Projects

Training and Innovation in Reliable and Efficient Chip Design for Edge AI

Year: 2024 - 2028
TIRAMISU “Training and Innovation in Reliable and Efficient Chip Design for Edge AI” is a European HORIZON MSCA Doctoral Network project. The general research objective of TIRAMISU is a practical methodology for reliable and energy-efficient Edge AI hardware backbone design and innovation management. The action will provide strong interdisciplinary training for future European engineers and researchers driving the innovation for reliable and energy-efficient Edge AI chips. The consortium is strategically designed to foster cross-disciplinary synergies, by seamlessly integrating innovation management research with the technical aspects of Edge AI design. The non-academic sector is represented by a European flagship R&D hub for nanoelectronics - IMEC, a global leader in industrial electronics and the largest semiconductor manufacturer in Germany - Infineon, a trusted automotive solutions provider - Dumarey, the worldwide leader in EDA tools development - Cadence. The academic excellence is established by the top ICT and Technology Innovation engineering universities and Europe's largest application-oriented research organisation - Fraunhofer.

Boosting TalTech Capacity in Reliable and Efficient AI-Chip Design

Year: 2024 - 2027
Building on TalTech’s expertise in the field of computer engineering and its high-level capacity in the domain of diagnostics and testing of nanoelectronic systems, this project aims at establishing in TalTech, with the strong support of the Advanced Partners, the capacity to R&D&I a complete customised AI-chip design flow. The research ambition of the TAICHIP (TalTech AI-chip) action is a leading-edge forward-thinking R&D framework for reliable and resource-efficient custom AI-chips based on open HW architectures (e.g., RISC-V, NVDLA), open EDA (Electronic Design Automation) tools, methodologies and implementation technologies satisfying the requirements of AI applications of tomorrow. TAICHIP project also allows building at TalTech the necessary scientific knowledge, research skills, administrative and management skills, as well as strengthening its advanced training and education capacity. Evenly related to the central goal are the additional measures that focus on building the supporting capacities, as well as dissemination, exploitation and communication, and public policy focused activities.

CRASHLESS – Cross-Layer Reliability and Self-Health Awareness for Intelligent Autonomous Systems

Year: 2022 - 2026
CRASHLESS aims at radically new cross-layer reliability and self-health awareness technology for tomorrow's intelligent autonomous systems and IoT edge devices in Estonia and EU. The enormous complexity of today's advanced cyber-physical systems and systems of systems is multiplied by their heterogeneity and the emerging computing architectures employing AI-based autonomy. The setups, such as autonomous swarms of robotic vehicles, are already on the doorstep and call for novel approaches for reliability across all the layers. Continuous self-health awareness and infrastructure for in-field self-healing are becoming an enabling factor for new IoT edge devices and systems on the way to market. The new deep-tech by CRASHLESS equips engineers with design-phase solutions and in-field instruments for industry-scale systems and, ultimately, facilitates the user experience of the system’s crashless operation. The results are to be validated in close collaboration with Estonian companies.
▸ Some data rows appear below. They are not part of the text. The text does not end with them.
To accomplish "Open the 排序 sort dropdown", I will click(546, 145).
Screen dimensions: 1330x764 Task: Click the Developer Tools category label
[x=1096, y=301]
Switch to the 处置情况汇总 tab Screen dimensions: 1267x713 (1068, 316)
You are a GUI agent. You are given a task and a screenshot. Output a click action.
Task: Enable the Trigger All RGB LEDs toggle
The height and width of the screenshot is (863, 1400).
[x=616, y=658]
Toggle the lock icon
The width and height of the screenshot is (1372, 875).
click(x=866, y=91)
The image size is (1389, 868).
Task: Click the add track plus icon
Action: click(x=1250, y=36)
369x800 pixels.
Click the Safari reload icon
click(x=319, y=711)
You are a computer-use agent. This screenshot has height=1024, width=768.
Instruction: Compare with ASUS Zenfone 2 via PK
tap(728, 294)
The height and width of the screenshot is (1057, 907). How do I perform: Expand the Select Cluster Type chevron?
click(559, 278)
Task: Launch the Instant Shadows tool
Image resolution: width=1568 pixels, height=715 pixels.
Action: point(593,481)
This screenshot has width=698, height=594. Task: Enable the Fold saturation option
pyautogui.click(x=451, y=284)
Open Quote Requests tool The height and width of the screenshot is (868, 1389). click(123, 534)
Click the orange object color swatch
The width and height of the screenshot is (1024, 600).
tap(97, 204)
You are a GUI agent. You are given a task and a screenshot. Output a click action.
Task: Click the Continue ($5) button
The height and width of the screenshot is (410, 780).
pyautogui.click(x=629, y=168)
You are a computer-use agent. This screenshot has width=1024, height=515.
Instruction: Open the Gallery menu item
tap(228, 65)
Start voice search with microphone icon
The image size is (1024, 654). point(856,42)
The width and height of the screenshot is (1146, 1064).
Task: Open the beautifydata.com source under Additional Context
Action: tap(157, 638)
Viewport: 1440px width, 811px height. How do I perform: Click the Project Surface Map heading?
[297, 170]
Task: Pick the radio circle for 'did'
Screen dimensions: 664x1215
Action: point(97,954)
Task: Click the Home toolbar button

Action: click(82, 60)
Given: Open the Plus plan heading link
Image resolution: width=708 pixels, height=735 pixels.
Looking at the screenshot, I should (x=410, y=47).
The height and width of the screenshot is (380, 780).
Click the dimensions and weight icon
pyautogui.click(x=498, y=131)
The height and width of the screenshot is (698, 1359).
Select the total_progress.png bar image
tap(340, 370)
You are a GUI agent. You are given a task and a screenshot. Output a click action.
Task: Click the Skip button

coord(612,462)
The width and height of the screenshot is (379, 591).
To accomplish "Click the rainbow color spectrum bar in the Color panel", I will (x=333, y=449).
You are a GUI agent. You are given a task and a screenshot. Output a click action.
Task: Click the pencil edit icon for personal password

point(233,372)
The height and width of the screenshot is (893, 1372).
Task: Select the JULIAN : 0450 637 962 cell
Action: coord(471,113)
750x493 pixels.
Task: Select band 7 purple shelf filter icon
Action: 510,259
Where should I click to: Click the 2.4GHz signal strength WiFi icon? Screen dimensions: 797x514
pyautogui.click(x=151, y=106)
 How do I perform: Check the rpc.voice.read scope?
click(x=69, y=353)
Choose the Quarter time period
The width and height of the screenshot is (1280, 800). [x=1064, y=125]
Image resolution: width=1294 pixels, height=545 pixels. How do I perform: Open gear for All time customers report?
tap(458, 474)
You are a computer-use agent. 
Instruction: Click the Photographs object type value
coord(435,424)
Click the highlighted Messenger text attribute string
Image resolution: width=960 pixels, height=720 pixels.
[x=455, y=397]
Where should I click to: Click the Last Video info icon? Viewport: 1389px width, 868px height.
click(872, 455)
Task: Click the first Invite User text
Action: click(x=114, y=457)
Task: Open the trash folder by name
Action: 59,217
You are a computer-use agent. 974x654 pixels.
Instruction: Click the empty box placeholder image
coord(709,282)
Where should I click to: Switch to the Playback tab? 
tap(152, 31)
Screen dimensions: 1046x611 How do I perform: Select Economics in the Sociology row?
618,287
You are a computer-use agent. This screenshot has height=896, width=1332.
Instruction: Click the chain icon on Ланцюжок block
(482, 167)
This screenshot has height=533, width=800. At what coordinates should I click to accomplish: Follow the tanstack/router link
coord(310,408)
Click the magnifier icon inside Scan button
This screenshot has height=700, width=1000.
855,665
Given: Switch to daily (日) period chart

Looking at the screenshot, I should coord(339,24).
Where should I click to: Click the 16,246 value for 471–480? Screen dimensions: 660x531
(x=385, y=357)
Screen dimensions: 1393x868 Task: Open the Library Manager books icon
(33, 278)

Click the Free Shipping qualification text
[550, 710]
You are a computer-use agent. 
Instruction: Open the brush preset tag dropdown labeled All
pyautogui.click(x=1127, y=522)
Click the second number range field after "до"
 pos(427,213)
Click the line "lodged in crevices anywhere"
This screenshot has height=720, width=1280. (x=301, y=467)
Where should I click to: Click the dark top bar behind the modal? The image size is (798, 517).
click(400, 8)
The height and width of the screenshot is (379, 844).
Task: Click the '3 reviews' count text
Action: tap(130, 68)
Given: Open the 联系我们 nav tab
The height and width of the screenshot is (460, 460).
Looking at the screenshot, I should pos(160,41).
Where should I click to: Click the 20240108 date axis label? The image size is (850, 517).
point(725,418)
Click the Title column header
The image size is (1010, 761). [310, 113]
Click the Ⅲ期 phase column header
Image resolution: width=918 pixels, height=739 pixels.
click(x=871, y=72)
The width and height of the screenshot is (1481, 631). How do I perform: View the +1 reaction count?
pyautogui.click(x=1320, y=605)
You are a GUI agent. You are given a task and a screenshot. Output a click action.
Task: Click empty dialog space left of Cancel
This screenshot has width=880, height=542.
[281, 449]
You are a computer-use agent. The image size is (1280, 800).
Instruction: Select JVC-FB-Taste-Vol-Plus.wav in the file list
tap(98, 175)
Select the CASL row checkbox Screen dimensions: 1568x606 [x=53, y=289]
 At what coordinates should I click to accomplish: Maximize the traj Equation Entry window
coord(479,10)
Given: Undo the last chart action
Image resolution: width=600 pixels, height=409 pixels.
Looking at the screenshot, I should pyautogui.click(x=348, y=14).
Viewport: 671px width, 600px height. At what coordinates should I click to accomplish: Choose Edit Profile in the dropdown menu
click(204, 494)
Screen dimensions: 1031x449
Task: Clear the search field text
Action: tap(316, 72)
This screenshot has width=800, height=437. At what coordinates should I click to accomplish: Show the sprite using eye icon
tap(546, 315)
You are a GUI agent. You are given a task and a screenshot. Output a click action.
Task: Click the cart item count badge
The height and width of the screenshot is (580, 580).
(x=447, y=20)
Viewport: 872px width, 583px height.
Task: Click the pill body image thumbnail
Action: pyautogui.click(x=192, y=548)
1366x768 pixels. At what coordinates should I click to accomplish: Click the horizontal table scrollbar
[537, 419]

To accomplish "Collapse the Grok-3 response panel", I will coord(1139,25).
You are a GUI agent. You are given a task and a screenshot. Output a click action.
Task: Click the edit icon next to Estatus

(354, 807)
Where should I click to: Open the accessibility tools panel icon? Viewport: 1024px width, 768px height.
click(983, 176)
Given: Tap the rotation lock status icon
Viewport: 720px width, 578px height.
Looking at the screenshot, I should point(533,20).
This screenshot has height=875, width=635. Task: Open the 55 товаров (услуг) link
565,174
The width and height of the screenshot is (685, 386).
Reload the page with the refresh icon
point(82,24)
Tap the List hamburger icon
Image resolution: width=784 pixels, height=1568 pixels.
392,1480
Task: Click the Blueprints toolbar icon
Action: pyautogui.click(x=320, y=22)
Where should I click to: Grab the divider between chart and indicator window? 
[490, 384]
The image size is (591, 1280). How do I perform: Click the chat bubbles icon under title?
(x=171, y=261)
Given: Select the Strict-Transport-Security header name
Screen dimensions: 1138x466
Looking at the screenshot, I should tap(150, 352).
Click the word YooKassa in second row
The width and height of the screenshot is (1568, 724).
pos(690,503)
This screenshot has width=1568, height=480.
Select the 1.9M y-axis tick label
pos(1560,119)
Explainable Trustworthy and Efficient Deep Neural Networks (EnTrustED)

Year: 2023 - 2024
The objective of this collaborative project is to enable trustworthy AI hardware by explainable and efficient Deep Neural Networks. As the main contribution to achieving this objective, the project will establish an EnTrustED Framework for DNN hardware design analysis that will follow the novel design flow. First, at the design-time phase, a combination of DNN-tailored AxC techniques will be provided to enhance the compute-efficiency of the DNN inference hardware. The Framework will enable a simulation-based analysis for identifying the neurons that are not practical for the optimisation and must keep their initial Exact Computing (ExC) implementation or the approximation should be reduced. It aims to equip the AI hardware with self-test mechanisms to detect hardware errors and fault-tolerance mechanisms for recovering from an error that has occurred and, thereby, continue the AI algorithm uninterruptedly. As one of the novelties, this project views eXplainable AI (XAI) from a hardware perspective. We intend to consider the AxC during the explainability and thus ensure a correct explanation of the decision taken by the DNN. Once we guarantee the correct behaviour of the hardware, and we have properly considered AxC, we can safely run explainability approaches to profile the DNN implantation still at the design-time for identification of DNN input specific significant neurons. The experimental nature of the project and the high interdependency of the contributions by EC-Lyon and TalTech make the envisioned face-to-face visits essential to achieving the goals of the collaboration.